[Supplied text]
"""
GAO report calls for improvements to FTA's Capital Investment Grants program

Report calls on agency to make its review process more transparent and effective

July 17, 2020
A project extending commuter rail services in California is one of many projects that has received FTA Capital Investment Grants program funding.
A project extending commuter rail services in California is one of many projects that has received FTA Capital Investment Grants program funding. Image: Sonoma-Marin Area Rail Transit via GAO

The U.S. Government Accountability Office (GAO) recently released a report calling on the Federal Transit Administration (FTA) to make its review process more transparent and effective for the agency's Capital Investment Grants (CIG) program.

The GAO says FTA’s role is to evaluate and rate projects based on statutory criteria and make recommendations to Congress. Those seeking grants must follow a multi-step, multi-year development process during which FTA reviews information about the project.
"""
[Given request 1] According to the article on the GAO report, what is FTA's role in the Capital Investment Grants program?

[Data in this exercise]
"""
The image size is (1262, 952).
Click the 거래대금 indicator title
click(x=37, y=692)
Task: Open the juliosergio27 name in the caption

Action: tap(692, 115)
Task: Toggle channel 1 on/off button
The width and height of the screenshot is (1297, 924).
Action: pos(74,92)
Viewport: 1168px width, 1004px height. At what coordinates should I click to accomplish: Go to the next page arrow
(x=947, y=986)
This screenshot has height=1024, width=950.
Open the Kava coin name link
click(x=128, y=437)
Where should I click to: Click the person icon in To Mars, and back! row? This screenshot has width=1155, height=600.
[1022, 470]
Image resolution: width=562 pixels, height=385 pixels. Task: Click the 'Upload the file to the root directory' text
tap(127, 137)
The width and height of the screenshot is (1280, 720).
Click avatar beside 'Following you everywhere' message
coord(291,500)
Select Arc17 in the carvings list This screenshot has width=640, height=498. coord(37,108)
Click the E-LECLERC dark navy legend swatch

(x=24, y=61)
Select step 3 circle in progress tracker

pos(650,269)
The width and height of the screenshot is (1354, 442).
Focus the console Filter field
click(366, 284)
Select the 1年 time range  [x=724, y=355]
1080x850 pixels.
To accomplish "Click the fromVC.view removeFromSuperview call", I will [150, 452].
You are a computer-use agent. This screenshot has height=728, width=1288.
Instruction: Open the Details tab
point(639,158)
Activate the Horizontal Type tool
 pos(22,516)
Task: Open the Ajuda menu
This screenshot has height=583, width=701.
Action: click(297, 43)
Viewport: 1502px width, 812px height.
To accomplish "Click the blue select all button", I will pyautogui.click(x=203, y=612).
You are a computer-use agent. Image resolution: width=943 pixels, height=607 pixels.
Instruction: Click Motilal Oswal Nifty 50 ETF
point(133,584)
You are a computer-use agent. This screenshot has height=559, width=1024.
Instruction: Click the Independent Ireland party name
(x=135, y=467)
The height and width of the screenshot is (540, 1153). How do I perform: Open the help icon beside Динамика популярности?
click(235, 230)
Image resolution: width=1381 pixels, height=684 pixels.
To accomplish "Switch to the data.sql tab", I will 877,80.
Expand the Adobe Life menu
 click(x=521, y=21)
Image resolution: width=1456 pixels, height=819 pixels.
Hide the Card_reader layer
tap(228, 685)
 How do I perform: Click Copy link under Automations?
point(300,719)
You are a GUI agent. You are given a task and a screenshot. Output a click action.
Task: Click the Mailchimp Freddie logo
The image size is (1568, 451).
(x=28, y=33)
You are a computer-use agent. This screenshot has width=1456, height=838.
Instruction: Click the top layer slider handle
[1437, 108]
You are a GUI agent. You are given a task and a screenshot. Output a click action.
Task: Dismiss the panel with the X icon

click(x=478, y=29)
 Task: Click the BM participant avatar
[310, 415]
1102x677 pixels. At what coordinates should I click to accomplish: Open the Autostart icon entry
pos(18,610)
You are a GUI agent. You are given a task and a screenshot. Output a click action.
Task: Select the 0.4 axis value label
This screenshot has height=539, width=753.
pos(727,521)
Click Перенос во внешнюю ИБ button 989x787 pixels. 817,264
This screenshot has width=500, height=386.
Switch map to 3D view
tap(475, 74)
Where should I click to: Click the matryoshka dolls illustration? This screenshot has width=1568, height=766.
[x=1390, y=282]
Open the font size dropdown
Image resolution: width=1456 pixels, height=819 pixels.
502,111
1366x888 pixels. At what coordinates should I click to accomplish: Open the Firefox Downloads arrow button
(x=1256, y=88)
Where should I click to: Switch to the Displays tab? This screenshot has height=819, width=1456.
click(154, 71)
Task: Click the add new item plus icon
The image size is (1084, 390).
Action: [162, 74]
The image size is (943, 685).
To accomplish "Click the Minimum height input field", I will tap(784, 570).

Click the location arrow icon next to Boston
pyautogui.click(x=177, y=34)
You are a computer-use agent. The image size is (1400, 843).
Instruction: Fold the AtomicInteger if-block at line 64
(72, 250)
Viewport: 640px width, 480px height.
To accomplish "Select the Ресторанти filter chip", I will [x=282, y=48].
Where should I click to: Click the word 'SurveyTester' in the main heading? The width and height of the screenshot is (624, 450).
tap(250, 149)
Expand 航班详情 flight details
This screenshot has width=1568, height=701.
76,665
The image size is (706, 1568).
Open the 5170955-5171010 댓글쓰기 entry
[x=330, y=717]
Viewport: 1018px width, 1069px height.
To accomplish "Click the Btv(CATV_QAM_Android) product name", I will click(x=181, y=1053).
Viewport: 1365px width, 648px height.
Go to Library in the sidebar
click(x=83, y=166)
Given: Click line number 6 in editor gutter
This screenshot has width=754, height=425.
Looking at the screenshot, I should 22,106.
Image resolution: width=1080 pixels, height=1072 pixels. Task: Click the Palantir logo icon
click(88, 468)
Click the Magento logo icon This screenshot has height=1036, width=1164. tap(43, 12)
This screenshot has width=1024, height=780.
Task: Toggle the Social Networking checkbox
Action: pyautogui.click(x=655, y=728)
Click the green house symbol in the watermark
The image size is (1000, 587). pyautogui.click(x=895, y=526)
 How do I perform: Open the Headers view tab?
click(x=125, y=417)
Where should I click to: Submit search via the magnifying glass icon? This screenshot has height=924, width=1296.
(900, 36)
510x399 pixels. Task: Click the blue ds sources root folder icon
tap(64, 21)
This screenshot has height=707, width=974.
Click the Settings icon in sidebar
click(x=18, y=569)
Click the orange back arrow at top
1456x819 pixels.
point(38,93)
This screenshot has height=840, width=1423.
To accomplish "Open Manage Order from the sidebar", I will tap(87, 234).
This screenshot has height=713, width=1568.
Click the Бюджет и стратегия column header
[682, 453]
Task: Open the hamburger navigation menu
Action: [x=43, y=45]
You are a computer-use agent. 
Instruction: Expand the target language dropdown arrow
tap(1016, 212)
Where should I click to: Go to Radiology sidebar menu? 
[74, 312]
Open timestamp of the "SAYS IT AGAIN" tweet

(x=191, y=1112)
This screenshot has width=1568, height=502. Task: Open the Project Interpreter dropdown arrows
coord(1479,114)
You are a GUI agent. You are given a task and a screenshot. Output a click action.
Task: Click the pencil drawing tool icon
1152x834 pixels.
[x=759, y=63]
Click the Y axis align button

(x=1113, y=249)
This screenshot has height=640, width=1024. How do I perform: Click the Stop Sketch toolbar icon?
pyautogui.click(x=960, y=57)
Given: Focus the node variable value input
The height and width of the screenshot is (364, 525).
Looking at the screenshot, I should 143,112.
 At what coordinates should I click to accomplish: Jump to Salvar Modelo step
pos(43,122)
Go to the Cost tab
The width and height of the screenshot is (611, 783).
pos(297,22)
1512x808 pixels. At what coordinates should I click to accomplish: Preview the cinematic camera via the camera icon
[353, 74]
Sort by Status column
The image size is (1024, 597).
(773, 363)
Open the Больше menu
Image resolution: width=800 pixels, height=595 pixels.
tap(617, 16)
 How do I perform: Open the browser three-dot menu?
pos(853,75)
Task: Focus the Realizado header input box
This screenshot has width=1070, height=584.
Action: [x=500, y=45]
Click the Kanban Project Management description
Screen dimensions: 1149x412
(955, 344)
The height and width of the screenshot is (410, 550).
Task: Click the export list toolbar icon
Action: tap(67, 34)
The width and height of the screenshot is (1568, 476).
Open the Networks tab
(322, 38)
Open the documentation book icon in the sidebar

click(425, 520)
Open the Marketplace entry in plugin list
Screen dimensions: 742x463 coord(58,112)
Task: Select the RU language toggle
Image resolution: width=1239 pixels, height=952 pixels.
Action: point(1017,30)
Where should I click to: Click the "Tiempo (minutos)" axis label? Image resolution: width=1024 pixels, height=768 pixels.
"""
[Given request 2] In the entries, rewrite the part that opens with the line containing "This screenshot has width=500, height=386." and closes with the line containing "click(154, 71)", substituting "Change" for "Switch" and leaving everything else unchanged.

[Task solution 1] To evaluate and rate projects based on statutory criteria and make recommendations to Congress.

[Task solution 2]
This screenshot has width=500, height=386.
Change map to 3D view
tap(475, 74)
Where should I click to: Click the matryoshka dolls illustration? This screenshot has width=1568, height=766.
[x=1390, y=282]
Open the font size dropdown
Image resolution: width=1456 pixels, height=819 pixels.
502,111
1366x888 pixels. At what coordinates should I click to accomplish: Open the Firefox Downloads arrow button
(x=1256, y=88)
Where should I click to: Change to the Displays tab? This screenshot has height=819, width=1456.
click(154, 71)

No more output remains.